O perigo da excessiva exposição solar para a pele

Por Mariana Pajuelo

Após os 30 anos de idade o corpo passa a sofrer algumas mudanças. Entre elas está o aparecimento de algumas pintinhas brancas pelo corpo. Essas pintinhas são popularmente conhecidas como “efeito salaminho”, mas seu nome técnico é leucodermia solar e pode ser facilmente evitada, mas não tem tratamento simples – como toda mancha.

Proteger a pele com filtro solar diariamente é a principal precaução. Tudo isso porque as manchas, que costumam aparecer no rosto, pescoço, colo, mãos, braços e pernas, são resultado de uma alteração da pigmentação nas células envelhecidas pelo sol.

Há algumas décadas, esse era um problema que acometia mulheres com idade mais avançada, mas isso mudou por conta do aumento da incidência da radiação solar. O bronzeado na juventude tem um preço, pois como o dano solar é cumulativo a conta aparece mais tarde.
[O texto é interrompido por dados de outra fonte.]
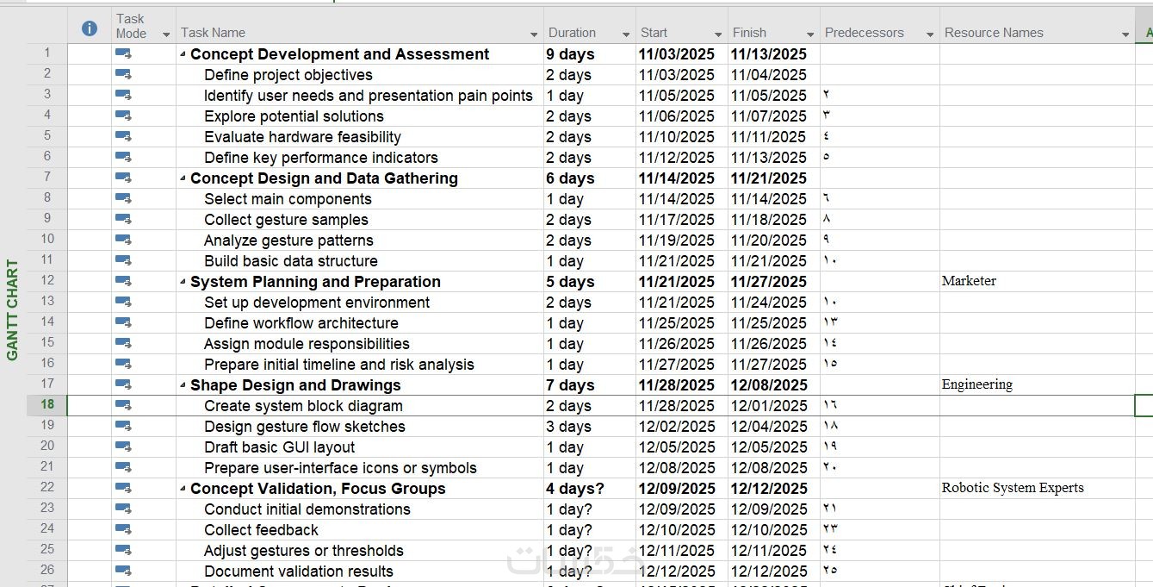
Task: Open the Resource Names column dropdown arrow
Action: tap(1125, 34)
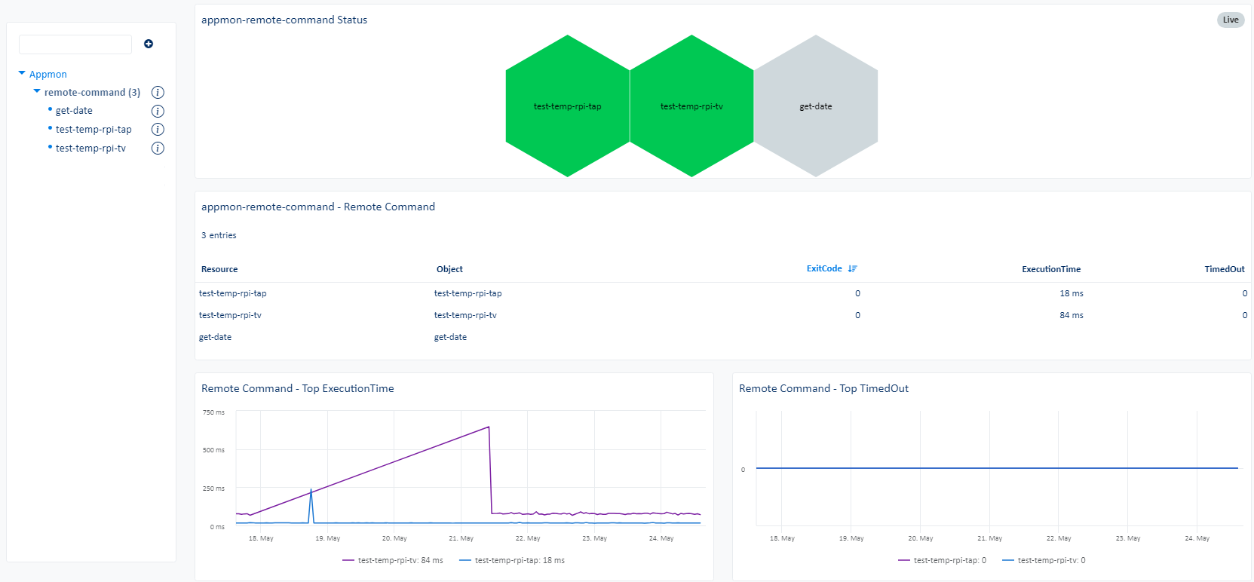Toggle test-temp-rpi-tv series in ExecutionTime legend
Screen dimensions: 1254x582
click(392, 561)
As células que produzem melanina sofrem apoptose, morte celular programada, e isso torna o tratamento muito difícil. Os lasers fracionados têm mostrado resultados. Com um mínimo de três sessões, pois fazem lesões microscópicas até a derme e com isso a pele precisa se regenerar; nesse processo, a área pode passar a produzir pigmento novamente. O laser fracionado é, no entanto, um tratamento caro para quem precisa fazer várias sessões.

Ácidos e peelings também podem ter resultados, principalmente na pele clara. Nela, eles deixam as manchas quase imperceptíveis; já na cútis morena, não resolvem muito, só amenizam. Em qualquer tratamento, a paciente deve ficar longe do sol e se proteger ao máximo para que conquiste excelentes resultados.